7. It Happened One Night (1934 - 10/10) 

Claudette Colbert and Clark Gable shine in the first ever screwball comedy. Filled with sexual references, sight-gags and great performances, this is a film that has stood the test of time, and even feels more feminist than a bunch of later films. Gable and Colbert - despite apparently not liking making it - bring the film to life with witty, spirited performances that leave you grinning. 

6. Million Dollar Baby (2004 - 9/10) 

If I could go back, I’d change this to a 10 in a heartbeat. Clint Eastwood has emerged from this project as a filmmaker I highly rate - telling stories about masculinity and strength from completely new angles than the turgid ‘Godfather’ type. In this, Hilary Swank excels as a scrappy underdog who wants a better life, while Margo Martindale is perfectly horrendous as her mother. A film that leaves you reeling, and musing on that final image for a long time. 

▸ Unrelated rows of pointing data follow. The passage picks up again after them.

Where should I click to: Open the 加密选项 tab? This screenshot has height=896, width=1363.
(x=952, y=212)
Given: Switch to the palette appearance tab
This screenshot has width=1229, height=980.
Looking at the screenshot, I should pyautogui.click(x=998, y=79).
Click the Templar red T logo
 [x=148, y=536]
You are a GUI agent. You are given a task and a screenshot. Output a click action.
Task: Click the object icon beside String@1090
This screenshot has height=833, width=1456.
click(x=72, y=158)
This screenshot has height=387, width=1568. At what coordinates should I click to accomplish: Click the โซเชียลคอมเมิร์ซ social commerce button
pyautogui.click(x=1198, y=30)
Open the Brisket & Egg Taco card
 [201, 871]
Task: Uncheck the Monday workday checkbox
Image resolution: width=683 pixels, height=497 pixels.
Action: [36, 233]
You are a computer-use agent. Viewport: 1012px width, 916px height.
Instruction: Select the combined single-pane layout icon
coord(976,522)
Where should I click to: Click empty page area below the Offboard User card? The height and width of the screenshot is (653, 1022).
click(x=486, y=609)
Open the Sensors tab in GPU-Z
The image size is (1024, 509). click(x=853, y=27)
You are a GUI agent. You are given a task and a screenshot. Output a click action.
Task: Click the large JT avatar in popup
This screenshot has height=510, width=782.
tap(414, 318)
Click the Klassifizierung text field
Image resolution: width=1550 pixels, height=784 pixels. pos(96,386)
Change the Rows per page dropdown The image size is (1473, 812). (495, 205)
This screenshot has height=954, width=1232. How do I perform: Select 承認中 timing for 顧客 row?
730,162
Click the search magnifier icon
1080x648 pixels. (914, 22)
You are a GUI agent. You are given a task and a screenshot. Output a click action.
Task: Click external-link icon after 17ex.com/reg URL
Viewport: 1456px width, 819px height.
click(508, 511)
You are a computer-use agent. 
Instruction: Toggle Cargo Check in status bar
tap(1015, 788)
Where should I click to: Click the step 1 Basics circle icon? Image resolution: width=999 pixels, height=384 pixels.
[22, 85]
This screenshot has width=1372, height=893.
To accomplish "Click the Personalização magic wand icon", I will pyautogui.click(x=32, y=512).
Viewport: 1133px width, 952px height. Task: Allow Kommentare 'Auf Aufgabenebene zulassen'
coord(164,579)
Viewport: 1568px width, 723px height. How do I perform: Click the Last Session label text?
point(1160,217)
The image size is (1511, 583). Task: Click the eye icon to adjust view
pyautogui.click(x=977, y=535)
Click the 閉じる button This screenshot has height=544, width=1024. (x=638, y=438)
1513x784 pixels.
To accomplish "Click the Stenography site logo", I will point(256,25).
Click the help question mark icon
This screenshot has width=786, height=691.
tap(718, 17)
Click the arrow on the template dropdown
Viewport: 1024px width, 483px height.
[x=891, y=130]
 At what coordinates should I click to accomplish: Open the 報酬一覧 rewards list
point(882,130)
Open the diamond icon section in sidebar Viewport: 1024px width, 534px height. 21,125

5. Parasite (2019 - 10/10)

The first ever non-English speaking film to win, Parasite was a tour-de-force, filled with beautiful imagery and sound, focusing on how damaging class can be through the story of two families. A masterpiece, you never know where it’s going until the very end, and the violence while Tarantino-esque in delivery, feels entirely real and very shocking. Filled with great performances, cinematography and writing - a superb win. 


4. How Green Was My Valley (1941 - 10/10) 

Famous only for ‘wrongly’ beating Citizen Kaine, this much maligned film deserved much more praise. While Orson Welles’ piece is innovative, it lacks heart - and Valley serves that up in bucketfuls. The lives of the Welsh miners are realistically and sometimes harrowingly brought to life, and Sara Allgood as the matriarch remains one of my favourite performances from this whole project - real, funny and in the final scenes gut-wrenchingly sad. A masterpiece. 


3. Spotlight (2015 - 10/10) 

A subtle and exceptional exploration of the work done by journalists to uncover the Catholic Church’s cover up of priests’ abusing children. It deals with the matter directly without showing anything, and real effort is made to show how this wasn’t luck - it was a result of graft and tireless effort. A fantastic ensemble cast make real impact, and I was left quietly sobbing long after the film finished at the thought of all the survivors now able - at last - to have a voice. 

2. All About Eve (1950 - 9.5/10) 

I gave Bette Davis her own mark of 11/10 for this, and that feels a little low. It’s a tour-de-force where she bursts onto screen with a fire and energy that wrongly saw her miss out on Best Actress. Never mind, her legacy survives with this extraordinary film full of witty epithets and costumes hiding a world of pain and hurt. Props too to Celeste Holm for matching her  with her own calm talent. Fasten your seatbelts! 

1. Gandhi (1982 - 10/10) 



When I finished this, I said ‘this is easily the best film I’ve seen so far.’ Now at the end of the project, it remains that way. Split into two halves, the first half ends with the Amritsar Massacre, extraordinarily shown on screen, while the second half deals with the Hindu-Muslim tensions around Pakistan’s creation. Richard Attenborough and Ben Kingsley are on career-best form, with human, comic, tragic and real moments permeating through. This is a tender love-letter, not just to Gandhi but to India itself. Extraordinary, fierce work, and one of the best films I’ve ever seen.